What I had originally setup as a long running single transaction type
orchestration that acted as a resequencer, basically consuming input
messages from a single port using a sequential type convoy method to
insure a single instance execution of this orchestration. We did not
want this orchestration to be invoked multiple times due to it's
nature.
This orchestration consumed messages and persisted them to a hash table
within a C# class if the message received was out of sequence. Once
the sequence had been detected, the messages would begin to fire.

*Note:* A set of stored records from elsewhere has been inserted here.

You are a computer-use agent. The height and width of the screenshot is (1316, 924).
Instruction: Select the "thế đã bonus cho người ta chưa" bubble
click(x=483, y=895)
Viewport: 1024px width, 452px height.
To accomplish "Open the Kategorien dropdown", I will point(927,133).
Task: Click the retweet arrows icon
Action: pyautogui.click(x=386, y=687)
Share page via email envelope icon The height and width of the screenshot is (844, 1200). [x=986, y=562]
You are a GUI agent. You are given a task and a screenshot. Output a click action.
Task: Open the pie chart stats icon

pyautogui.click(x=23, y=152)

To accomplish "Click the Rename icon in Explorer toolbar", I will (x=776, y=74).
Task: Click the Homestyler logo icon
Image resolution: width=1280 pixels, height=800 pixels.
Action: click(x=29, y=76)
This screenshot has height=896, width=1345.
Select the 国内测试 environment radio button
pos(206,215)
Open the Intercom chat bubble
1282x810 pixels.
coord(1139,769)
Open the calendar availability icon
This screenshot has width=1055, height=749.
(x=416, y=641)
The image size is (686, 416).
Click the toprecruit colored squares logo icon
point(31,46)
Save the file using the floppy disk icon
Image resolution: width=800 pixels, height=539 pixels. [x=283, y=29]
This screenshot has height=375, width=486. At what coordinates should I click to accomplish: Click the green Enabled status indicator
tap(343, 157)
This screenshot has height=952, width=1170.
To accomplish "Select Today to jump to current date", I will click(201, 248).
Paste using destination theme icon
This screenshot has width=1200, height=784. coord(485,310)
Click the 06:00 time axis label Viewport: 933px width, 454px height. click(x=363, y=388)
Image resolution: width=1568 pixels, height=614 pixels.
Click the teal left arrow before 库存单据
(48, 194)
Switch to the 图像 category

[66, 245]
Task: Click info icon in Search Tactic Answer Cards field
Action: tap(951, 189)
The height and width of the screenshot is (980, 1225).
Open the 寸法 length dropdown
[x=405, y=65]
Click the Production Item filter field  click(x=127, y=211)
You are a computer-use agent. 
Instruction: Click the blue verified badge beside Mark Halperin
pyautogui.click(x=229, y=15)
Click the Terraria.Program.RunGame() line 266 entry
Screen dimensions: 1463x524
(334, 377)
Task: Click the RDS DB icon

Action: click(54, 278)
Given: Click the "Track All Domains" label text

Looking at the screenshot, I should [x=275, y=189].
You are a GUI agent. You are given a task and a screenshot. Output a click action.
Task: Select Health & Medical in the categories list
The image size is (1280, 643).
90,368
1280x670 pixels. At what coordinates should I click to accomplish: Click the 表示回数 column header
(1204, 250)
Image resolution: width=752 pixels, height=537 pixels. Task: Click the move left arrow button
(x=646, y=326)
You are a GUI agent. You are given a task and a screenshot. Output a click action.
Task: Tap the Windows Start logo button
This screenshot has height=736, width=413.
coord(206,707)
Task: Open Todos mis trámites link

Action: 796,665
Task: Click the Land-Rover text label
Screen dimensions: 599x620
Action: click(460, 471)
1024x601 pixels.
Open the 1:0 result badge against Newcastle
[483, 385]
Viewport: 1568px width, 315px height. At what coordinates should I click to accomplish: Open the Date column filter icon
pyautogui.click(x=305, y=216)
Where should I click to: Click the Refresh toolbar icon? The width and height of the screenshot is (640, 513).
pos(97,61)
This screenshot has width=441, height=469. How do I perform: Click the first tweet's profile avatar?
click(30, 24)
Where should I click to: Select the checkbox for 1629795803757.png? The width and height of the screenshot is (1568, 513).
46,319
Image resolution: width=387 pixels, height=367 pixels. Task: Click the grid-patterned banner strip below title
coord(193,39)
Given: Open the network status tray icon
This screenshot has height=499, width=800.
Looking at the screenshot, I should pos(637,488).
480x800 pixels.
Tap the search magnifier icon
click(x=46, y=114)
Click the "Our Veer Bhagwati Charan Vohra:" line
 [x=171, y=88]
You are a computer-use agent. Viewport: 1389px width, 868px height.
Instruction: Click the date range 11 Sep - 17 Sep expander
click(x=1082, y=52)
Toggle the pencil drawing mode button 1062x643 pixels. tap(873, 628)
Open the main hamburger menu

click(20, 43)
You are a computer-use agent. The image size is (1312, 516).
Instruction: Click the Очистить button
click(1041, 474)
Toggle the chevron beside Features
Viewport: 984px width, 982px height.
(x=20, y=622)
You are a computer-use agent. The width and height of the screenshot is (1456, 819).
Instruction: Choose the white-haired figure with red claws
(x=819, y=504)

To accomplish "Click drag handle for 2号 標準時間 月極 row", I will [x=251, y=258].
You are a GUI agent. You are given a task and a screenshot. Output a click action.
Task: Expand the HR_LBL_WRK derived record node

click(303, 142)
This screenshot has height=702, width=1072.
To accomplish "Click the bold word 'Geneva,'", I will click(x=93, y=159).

I had setup a nested scope within my long running orchestration and
included a send shape along with a catch exception to suspend the
orchestration should the transmission fail for that message in
sequence. The send port was marked as "Delivery Notification" and also
with "Ordered Delivery".
I hooked in the MySAP 2 adapter to this port in the bind window and
fired up the system. What I noticed was that consistently transfers to
SAP were missing. When I looked at the event log and my own debugging
statements, everything looked fine. It showed where messages were
received, many times out of sequence, were persisted, and then
transferred to SAP successfully from the message store as the sequence
was identified. Nothing showed errors. I even added a 3s delay
immediately following the transfer of documents to SAP and yet still
noticed documents were lost. I couldn't explain it, made no since. We
traced the connection and noticed nothing :-( ...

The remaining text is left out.